Cox said Lugar's "seeming contempt for gun owners in Indiana" could be seen in his refusal to join other anti-gun-control congressmen in backing two major legal briefs and his vote to confirm Elena Kagan to the Supreme Court, as well as the pro-gun-control Brady Campaign's 2006 endorsement of his reelection.
Lugar has looked increasingly vulnerable in recent weeks as a major flare-up about his living mostly in Virginia for the last few decades played out in the local media and Mourdock secured the backing of a number D.C.-based conservative groups including the Club for Growth.
The latest endorsement hurts even more: the NRA is popular in Indiana and its endorsement opens up a new line of attack on Lugar.
The NRA rarely gets involved in primaries, especially with incumbents, Cox said before ripping Lugar for being an exceptionally bad candidate for them. "This is certainly the only Republican race where we're endorsing against the incumbent in the primary," he said. "It's rare and not often where we are forced to be in a position of opposing an incumbent Republican."
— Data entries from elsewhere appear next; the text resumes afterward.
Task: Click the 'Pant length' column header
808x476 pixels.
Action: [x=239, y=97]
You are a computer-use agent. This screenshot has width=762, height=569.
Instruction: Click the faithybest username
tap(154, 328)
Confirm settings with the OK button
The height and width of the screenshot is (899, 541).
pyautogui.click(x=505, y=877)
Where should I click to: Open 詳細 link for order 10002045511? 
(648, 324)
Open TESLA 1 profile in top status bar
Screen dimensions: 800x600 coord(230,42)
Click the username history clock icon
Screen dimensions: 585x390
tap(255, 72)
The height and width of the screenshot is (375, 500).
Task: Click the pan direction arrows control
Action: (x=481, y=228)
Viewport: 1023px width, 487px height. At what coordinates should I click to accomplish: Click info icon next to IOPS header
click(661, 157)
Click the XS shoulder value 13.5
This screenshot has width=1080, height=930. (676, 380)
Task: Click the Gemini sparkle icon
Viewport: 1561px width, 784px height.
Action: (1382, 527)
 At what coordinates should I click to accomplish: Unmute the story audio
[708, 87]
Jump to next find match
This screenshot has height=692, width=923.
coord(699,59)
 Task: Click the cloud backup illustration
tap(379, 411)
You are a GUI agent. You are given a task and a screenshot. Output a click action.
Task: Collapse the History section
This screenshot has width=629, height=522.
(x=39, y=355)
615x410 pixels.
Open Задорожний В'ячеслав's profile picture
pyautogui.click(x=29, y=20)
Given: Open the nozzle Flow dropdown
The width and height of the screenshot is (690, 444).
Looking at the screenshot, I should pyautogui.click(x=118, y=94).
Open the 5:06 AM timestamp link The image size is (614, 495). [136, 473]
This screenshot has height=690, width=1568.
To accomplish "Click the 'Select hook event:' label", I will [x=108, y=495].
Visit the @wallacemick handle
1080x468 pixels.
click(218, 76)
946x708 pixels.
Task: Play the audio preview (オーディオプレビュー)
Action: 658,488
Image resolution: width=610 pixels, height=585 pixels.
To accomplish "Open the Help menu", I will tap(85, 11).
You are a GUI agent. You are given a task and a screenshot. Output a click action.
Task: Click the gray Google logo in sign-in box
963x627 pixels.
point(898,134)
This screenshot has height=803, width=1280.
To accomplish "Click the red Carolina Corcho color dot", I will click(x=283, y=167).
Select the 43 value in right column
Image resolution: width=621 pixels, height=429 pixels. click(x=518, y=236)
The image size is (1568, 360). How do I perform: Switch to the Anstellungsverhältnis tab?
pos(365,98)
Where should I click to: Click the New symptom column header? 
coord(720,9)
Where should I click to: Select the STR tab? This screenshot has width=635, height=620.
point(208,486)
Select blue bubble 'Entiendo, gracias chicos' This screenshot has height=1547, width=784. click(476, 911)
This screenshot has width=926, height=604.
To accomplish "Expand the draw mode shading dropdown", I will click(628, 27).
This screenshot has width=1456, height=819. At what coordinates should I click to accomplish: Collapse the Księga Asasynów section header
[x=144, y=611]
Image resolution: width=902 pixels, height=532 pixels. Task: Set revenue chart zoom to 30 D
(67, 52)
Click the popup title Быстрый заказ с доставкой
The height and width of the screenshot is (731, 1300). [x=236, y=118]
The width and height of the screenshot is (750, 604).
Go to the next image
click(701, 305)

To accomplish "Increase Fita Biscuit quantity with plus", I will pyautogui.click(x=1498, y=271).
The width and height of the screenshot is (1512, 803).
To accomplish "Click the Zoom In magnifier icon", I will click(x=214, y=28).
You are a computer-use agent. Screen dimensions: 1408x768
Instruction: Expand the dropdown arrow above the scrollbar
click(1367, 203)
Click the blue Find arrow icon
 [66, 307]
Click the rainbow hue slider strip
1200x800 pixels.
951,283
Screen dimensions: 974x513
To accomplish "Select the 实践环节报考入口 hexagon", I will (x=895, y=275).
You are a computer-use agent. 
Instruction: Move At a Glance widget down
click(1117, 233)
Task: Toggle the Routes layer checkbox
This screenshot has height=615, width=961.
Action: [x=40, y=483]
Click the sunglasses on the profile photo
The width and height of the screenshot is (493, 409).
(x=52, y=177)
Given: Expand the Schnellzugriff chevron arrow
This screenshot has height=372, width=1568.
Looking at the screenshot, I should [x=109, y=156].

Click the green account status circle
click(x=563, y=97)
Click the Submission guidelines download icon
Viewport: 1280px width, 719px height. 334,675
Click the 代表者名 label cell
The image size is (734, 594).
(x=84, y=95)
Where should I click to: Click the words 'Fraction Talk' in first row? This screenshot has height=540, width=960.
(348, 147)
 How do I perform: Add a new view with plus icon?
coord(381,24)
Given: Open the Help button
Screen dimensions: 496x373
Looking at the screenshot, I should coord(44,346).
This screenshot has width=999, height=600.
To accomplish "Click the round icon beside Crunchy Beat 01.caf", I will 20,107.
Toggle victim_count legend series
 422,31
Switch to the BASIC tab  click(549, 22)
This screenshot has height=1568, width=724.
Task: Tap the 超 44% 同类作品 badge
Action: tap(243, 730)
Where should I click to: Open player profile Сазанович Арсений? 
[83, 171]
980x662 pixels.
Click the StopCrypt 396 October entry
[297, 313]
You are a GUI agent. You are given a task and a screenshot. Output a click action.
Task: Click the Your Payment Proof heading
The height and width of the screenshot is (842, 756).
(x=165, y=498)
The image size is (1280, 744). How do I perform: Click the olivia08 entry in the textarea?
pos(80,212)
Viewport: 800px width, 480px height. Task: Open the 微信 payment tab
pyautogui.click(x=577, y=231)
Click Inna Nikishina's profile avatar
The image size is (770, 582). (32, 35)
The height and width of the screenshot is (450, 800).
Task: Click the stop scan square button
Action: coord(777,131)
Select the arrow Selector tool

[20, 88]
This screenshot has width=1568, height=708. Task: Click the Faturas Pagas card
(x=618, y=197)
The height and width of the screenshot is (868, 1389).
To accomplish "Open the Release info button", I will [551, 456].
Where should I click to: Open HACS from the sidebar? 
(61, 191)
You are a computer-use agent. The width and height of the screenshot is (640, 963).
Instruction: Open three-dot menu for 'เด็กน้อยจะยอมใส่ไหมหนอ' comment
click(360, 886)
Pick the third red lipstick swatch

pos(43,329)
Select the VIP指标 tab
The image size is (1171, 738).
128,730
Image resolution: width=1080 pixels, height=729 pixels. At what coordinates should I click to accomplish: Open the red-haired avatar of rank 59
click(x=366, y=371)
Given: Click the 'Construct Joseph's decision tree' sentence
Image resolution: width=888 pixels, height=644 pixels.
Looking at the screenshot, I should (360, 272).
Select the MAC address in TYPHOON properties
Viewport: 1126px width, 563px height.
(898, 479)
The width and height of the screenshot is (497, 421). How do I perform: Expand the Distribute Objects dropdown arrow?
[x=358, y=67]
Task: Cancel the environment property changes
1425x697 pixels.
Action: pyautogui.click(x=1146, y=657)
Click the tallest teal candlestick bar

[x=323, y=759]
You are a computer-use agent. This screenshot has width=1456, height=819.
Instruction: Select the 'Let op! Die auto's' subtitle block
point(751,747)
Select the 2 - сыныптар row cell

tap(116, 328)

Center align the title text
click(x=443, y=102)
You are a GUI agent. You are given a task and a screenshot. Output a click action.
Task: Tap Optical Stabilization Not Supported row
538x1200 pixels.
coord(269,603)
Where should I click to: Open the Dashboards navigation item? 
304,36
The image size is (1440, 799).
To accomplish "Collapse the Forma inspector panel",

The NRA has more than 80,000 active members in the state, according to Cox, and while he didn't want to "telegraph [his] punches" by disclosing their full battle strategy, he promised that the NRA will be heavily involved in the race.
"Our goal is to make sure every gun owner and everyone who respects freedom in Indiana understands there's a choice in this race," he said. "We're going to arm them with the truth. We're going to arm them with the facts."